--- Task inputs Enclosed Below ---

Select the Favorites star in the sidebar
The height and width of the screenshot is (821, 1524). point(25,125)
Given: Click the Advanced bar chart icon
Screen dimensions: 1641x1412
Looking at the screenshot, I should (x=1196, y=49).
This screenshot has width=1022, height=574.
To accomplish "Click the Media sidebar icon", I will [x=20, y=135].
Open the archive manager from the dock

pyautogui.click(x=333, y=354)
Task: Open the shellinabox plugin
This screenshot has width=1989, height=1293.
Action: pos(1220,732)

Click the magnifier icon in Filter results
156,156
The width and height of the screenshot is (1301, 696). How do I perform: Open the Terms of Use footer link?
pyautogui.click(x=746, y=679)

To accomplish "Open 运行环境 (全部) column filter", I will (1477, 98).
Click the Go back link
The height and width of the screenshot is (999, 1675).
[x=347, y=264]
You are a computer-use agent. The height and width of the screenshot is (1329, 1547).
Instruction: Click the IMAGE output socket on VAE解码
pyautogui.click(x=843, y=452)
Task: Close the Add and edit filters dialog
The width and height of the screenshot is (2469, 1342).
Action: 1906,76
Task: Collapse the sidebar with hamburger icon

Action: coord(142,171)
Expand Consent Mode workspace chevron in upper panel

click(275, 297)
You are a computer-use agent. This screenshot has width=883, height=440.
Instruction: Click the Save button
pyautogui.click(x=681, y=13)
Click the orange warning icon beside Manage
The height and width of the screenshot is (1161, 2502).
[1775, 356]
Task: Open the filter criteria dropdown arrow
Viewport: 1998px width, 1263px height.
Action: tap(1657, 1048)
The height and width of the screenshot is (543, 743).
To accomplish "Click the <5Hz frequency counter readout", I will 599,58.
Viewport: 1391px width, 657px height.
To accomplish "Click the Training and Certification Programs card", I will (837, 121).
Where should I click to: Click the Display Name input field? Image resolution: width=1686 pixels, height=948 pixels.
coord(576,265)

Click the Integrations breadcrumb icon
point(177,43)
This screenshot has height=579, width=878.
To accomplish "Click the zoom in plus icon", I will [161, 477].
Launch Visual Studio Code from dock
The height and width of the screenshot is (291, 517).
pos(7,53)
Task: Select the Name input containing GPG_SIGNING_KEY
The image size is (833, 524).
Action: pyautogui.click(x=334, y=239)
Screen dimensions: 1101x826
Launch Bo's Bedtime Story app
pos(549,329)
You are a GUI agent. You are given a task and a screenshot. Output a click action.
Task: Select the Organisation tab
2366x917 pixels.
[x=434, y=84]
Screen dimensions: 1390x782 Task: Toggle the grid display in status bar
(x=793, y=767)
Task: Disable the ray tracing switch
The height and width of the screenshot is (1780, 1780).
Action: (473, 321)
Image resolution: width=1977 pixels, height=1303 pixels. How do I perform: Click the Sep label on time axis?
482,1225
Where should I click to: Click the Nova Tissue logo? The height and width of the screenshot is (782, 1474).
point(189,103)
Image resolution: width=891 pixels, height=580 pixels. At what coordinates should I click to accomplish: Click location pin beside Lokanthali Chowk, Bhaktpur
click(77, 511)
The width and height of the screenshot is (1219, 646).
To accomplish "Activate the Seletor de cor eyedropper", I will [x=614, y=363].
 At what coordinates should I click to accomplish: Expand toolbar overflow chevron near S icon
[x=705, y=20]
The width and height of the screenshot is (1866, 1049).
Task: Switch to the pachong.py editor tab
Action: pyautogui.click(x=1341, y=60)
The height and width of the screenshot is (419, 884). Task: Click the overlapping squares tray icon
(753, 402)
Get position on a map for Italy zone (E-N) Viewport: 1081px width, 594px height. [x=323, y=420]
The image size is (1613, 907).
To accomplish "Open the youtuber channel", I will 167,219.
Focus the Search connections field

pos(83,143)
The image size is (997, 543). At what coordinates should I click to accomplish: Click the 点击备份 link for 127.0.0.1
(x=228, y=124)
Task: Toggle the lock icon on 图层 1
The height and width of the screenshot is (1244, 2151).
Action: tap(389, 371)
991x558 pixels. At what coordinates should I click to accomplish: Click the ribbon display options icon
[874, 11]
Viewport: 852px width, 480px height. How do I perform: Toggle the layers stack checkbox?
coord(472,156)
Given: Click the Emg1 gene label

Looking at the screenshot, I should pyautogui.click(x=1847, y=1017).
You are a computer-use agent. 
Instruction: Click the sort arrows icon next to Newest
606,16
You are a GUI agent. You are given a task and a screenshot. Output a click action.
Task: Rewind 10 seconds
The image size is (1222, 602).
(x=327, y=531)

--- End of Enclosed Task inputs ---

• [Task description]
Return a word-for-word copy of the lines above from the one holding "Screen dimensions: 1641x1412" through the one holding "This screenshot has height=579, width=878.", with both of them included and nothing besides.

• [Solved problem]
Screen dimensions: 1641x1412
Looking at the screenshot, I should (x=1196, y=49).
This screenshot has width=1022, height=574.
To accomplish "Click the Media sidebar icon", I will [x=20, y=135].
Open the archive manager from the dock

pyautogui.click(x=333, y=354)
Task: Open the shellinabox plugin
This screenshot has width=1989, height=1293.
Action: pos(1220,732)

Click the magnifier icon in Filter results
156,156
The width and height of the screenshot is (1301, 696). How do I perform: Open the Terms of Use footer link?
pyautogui.click(x=746, y=679)

To accomplish "Open 运行环境 (全部) column filter", I will (1477, 98).
Click the Go back link
The height and width of the screenshot is (999, 1675).
[x=347, y=264]
You are a computer-use agent. The height and width of the screenshot is (1329, 1547).
Instruction: Click the IMAGE output socket on VAE解码
pyautogui.click(x=843, y=452)
Task: Close the Add and edit filters dialog
The width and height of the screenshot is (2469, 1342).
Action: 1906,76
Task: Collapse the sidebar with hamburger icon

Action: coord(142,171)
Expand Consent Mode workspace chevron in upper panel

click(275, 297)
You are a computer-use agent. This screenshot has width=883, height=440.
Instruction: Click the Save button
pyautogui.click(x=681, y=13)
Click the orange warning icon beside Manage
The height and width of the screenshot is (1161, 2502).
[1775, 356]
Task: Open the filter criteria dropdown arrow
Viewport: 1998px width, 1263px height.
Action: tap(1657, 1048)
The height and width of the screenshot is (543, 743).
To accomplish "Click the <5Hz frequency counter readout", I will 599,58.
Viewport: 1391px width, 657px height.
To accomplish "Click the Training and Certification Programs card", I will (837, 121).
Where should I click to: Click the Display Name input field? Image resolution: width=1686 pixels, height=948 pixels.
coord(576,265)

Click the Integrations breadcrumb icon
point(177,43)
This screenshot has height=579, width=878.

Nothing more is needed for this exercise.